It's a great venue for training - plenty of flat spaces to kit up, making it a lot easier than capernwray et al, usual 3m, 6m, 9m platforms, a few sunken objects.
Training venues are always to some degree going to get silted up as novices hit the floor before finding neutral buoyancy. But this is not necessarily a bad thing - better to get used to bad viz and practise navigation in a nice small quarry than in the sea with all the added fear factors (i might ACTUALLY get lost and need to be rescued, what if the sea monster gets me, oh god i'm boat sick, ouch i just pulled my arm when the boat flew and plummeted down, i'm tired from loading the boat, ....).

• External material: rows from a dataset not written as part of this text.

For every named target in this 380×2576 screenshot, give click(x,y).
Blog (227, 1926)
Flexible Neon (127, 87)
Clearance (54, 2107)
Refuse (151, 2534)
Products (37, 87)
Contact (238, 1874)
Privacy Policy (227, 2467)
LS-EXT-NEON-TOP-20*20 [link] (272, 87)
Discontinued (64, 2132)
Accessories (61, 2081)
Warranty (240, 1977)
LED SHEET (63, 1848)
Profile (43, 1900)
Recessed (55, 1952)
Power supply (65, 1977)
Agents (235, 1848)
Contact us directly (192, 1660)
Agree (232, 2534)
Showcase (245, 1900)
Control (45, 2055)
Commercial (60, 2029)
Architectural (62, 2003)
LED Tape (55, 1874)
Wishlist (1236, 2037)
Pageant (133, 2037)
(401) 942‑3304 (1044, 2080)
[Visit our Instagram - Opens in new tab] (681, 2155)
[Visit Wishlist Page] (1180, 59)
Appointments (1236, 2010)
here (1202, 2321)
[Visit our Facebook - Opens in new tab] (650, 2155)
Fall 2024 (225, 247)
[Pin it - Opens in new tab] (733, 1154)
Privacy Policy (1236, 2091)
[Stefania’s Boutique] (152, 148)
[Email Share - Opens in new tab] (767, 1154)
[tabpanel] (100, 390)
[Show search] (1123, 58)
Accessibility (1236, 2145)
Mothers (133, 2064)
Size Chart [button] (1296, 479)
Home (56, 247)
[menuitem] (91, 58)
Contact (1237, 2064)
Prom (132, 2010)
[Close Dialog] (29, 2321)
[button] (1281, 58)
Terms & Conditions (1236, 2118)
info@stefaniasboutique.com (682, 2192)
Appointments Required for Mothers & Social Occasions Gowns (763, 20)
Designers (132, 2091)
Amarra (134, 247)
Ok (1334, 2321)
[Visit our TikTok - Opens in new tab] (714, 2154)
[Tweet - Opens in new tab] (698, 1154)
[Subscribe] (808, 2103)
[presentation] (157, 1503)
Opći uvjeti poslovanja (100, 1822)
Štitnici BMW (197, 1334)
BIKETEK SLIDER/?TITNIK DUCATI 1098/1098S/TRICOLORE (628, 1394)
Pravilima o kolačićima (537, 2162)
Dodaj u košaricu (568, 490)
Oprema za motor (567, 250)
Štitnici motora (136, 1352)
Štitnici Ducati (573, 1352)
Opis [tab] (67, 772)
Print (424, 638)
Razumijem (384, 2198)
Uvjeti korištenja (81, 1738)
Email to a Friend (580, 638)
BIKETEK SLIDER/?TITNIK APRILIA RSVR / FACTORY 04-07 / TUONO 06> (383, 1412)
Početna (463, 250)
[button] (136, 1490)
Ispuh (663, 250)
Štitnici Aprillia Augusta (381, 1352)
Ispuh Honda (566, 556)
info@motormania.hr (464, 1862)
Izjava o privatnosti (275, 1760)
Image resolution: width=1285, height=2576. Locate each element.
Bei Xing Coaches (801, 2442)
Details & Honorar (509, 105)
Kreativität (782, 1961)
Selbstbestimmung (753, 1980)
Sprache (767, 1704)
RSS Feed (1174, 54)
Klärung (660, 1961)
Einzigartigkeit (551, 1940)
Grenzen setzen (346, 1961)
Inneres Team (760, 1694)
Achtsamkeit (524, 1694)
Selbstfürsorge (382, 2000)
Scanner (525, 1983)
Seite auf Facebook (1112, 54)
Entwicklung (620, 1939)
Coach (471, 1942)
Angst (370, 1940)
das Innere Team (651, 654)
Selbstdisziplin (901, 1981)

My only criticism: the map bears absolutely NO resemblance to the buoys on the surface. So it is useless. Also, if the map had been accurate, compass bearings between sunken items would allow people to practise navigation (rather than pilotage, which in bad viz is VERY tricky, or square profile compass bearings).
All in all, nice little place. A bit far away, but a nice change none the less!!
AND, it allows for depth progression to 25m in a small quarry environment. No fear about accidentally dropping deeper (like Stoney or Dorothea), so many of the issues for new divers are removed, and they can progress in relative calm.
See the gallery for photos at Dosthill quarry.
Isle of Man Trip 2004
This trip was great fun from beginning to end. I set off with Mike and Jason a day earlier than everyone else and stayed in the caravan overnight. On the way over, Mike had part of his Land Rover come adrift so we had to stop by the carriageway whilst he scrabbled about underneath it to get it fixed. Most people would have called out the AA but Mike being Mike, he had the wherewithal to fix it.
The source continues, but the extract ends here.